Weathervanes is Isbell’s most ambitious record to date, at least musically, and it ventures away from the cut-and-dry folk troubadour incantations of Reunions. The work this time around cuts its teeth on that live and loose golden era of country rock, when the Marshall Tucker Band and Brothers and Sisters-era Allman Brothers were putting out some of the prettiest and energetic albums ever. But Isbell didn’t go into the writing phase with any initial desire to consciously open his songs up in such an elaborate and freewheeling way, nor was there much intent on capturing a perspective that he didn’t have on Reunions three years ago. He started writing Weathervanes in Oklahoma, when he was filming Martin Scorsese’s Killers of the Flower Moon.

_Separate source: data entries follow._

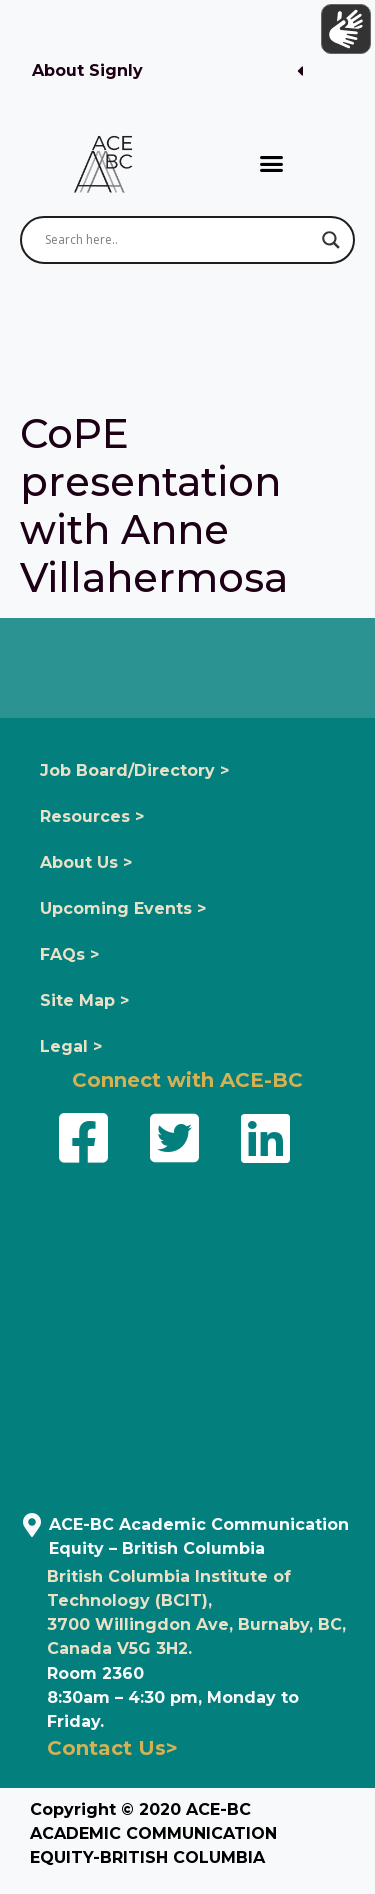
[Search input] (178, 240)
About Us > (86, 862)
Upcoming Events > (123, 908)
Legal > (71, 1046)
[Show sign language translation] (346, 29)
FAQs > (69, 954)
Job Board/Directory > (134, 770)
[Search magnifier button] (331, 240)
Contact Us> (112, 1748)
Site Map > (84, 1000)
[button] (167, 71)
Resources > (92, 816)
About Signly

“I had a whole bunch of downtime—as you do, it turns out, when you’re making a movie—and I spent that time writing songs. My day-to-day life was very Bartlesville, Oklahoma, very normal people going about their day in the middle of an extremely rural part of the country—and that’s how I felt, those raw emotions. That country-rock sound made itself present in the songs without me really having to steer it in that direction. I was spending all of my work days dressed up in clothes that existed 100 years ago. There’s something about the whole vibe of [Killers of the Flower Moon] and that time period and the work that I was doing—in the place where I was living—that added to that. And then, once I started to recognize, ‘Oh, this is the direction that I want to go in,’ then I leaned into it. I do that a whole lot. I started writing without much of an intention other than just to make characters exist and then follow them around. And then, somewhere in the process, I notice what direction I’m walking in and pick up the pace a little bit.”
The impact that the Killers of the Flower Moon set had on Isbell can be felt rather immediately on a song like “King of Oklahoma,” which name-checks a woman named Mollie, which just so happens to be the name of Lily Gladstone’s protagonist in the film. The “king” in question is a callback to Robert De Niro’s character William Hale, who refers to himself as such. But, when he was writing the lyrics, Isbell never intentionally set out to reference the movie he was making. “I was going to that set and interacting with those characters every day, and it just found its way in,” he says. While Isbell and his band have been gigging coast-to-coast and everywhere in the middle for nearly two full decades, where he writes his songs still tend to reflect and dictate what each one becomes. Most of Weathervanes was sketched in Oklahoma and, upon listening to it all the way through, you can hear the truth of that in every note and every melody—and that’s a mark of being in a distinctive place full of universal people.